Stored entries
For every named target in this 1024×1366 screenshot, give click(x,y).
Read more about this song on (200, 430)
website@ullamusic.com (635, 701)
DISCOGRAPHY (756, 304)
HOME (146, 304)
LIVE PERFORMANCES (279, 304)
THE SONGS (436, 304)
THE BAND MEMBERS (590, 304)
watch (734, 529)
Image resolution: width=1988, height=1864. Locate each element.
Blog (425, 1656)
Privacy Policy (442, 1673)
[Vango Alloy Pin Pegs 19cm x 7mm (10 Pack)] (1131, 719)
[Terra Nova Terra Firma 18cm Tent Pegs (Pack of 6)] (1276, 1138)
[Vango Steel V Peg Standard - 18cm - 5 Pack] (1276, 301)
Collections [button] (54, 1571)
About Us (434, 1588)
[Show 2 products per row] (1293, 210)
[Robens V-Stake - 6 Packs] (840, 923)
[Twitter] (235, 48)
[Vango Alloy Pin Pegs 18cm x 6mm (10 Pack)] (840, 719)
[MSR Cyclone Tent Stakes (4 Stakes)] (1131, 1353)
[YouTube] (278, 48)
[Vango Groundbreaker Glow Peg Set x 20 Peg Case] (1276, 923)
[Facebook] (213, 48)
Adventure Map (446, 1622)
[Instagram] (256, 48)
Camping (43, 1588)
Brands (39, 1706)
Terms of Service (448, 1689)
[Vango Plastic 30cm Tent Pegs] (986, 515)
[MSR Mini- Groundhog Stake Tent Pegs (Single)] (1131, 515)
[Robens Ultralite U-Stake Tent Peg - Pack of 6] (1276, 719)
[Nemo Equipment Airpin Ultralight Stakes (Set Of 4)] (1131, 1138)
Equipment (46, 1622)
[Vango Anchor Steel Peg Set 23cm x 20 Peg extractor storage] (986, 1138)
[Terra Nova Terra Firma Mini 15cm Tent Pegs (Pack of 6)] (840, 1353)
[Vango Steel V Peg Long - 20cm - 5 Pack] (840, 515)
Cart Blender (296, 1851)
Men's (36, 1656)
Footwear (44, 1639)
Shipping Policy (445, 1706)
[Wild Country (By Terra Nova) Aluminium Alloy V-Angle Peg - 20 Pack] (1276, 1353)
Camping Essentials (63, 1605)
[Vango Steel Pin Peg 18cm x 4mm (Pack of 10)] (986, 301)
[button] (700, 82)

Activity
Look above for the line with "Privacy Policy (442, 1673)"; retype exactly that line, every line after it up to the line with "[Vango Anchor Steel", and that line too, nothing else.

Expected output
Privacy Policy (442, 1673)
[Vango Alloy Pin Pegs 19cm x 7mm (10 Pack)] (1131, 719)
[Terra Nova Terra Firma 18cm Tent Pegs (Pack of 6)] (1276, 1138)
[Vango Steel V Peg Standard - 18cm - 5 Pack] (1276, 301)
Collections [button] (54, 1571)
About Us (434, 1588)
[Show 2 products per row] (1293, 210)
[Robens V-Stake - 6 Packs] (840, 923)
[Twitter] (235, 48)
[Vango Alloy Pin Pegs 18cm x 6mm (10 Pack)] (840, 719)
[MSR Cyclone Tent Stakes (4 Stakes)] (1131, 1353)
[YouTube] (278, 48)
[Vango Groundbreaker Glow Peg Set x 20 Peg Case] (1276, 923)
[Facebook] (213, 48)
Adventure Map (446, 1622)
[Instagram] (256, 48)
Camping (43, 1588)
Brands (39, 1706)
Terms of Service (448, 1689)
[Vango Plastic 30cm Tent Pegs] (986, 515)
[MSR Mini- Groundhog Stake Tent Pegs (Single)] (1131, 515)
[Robens Ultralite U-Stake Tent Peg - Pack of 6] (1276, 719)
[Nemo Equipment Airpin Ultralight Stakes (Set Of 4)] (1131, 1138)
Equipment (46, 1622)
[Vango Anchor Steel Peg Set 23cm x 20 Peg extractor storage] (986, 1138)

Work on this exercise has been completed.